[EXTRACTED DATA]
- Opening Delimiter -

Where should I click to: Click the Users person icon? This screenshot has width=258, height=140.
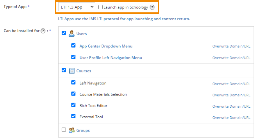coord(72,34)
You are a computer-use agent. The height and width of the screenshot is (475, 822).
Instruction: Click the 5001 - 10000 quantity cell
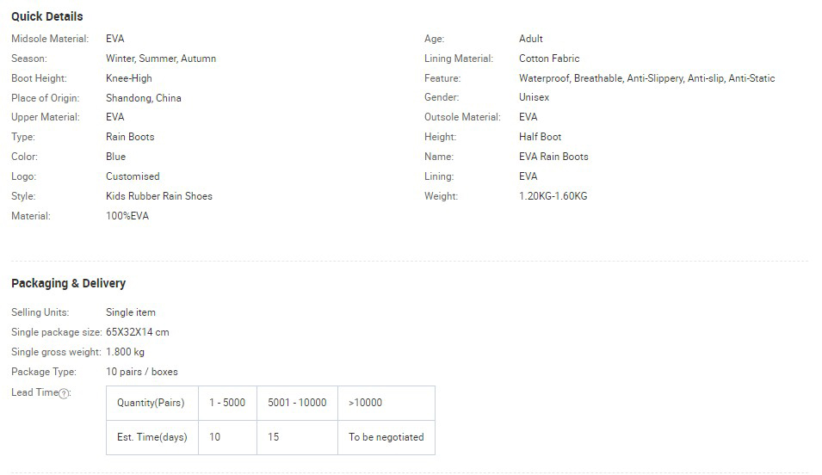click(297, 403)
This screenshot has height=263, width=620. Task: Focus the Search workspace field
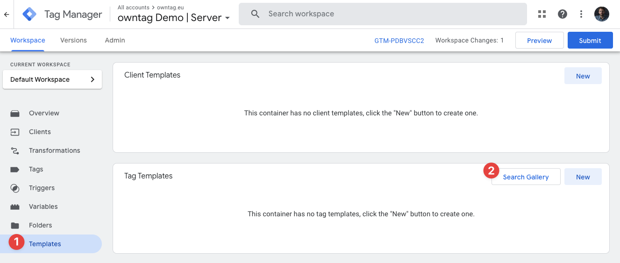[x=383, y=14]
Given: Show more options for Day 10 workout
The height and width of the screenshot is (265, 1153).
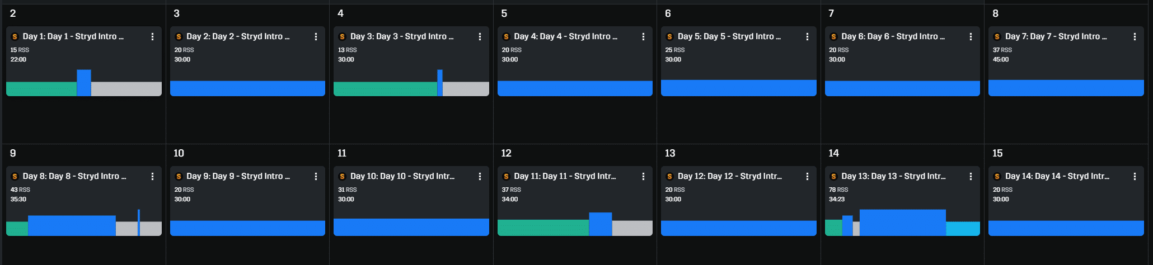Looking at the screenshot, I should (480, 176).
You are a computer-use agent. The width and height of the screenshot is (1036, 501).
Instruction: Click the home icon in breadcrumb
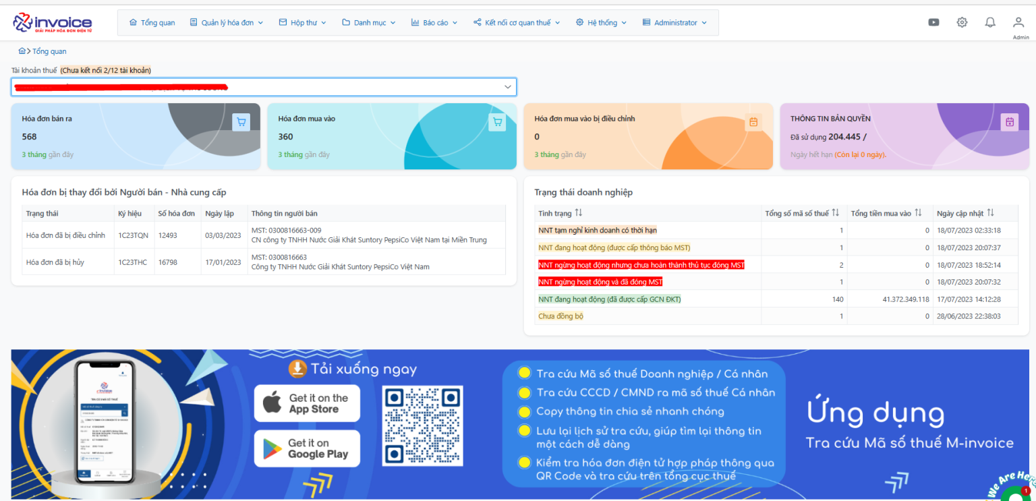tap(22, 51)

- Closing Delimiter -
- Opening Delimiter -

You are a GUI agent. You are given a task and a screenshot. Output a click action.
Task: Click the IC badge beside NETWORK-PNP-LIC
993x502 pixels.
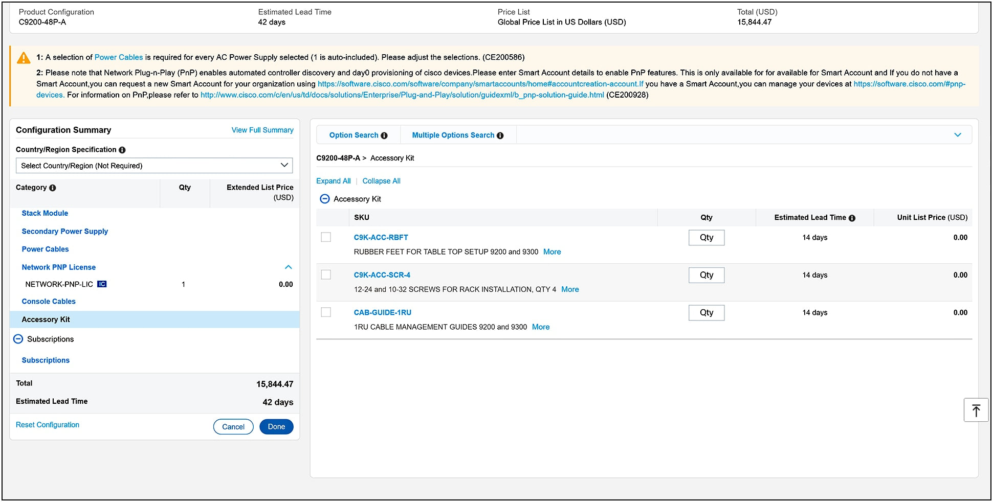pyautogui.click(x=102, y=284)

- Closing Delimiter -

Check each line of the entries above, and show every one holding the word "agent".

[TASK SOLUTION]
You are a computer-use agent. The height and width of the screenshot is (475, 822).
You are a computer-use agent. The width and height of the screenshot is (1036, 501).
You are a GUI agent. You are given a task and a screenshot. Output a click action.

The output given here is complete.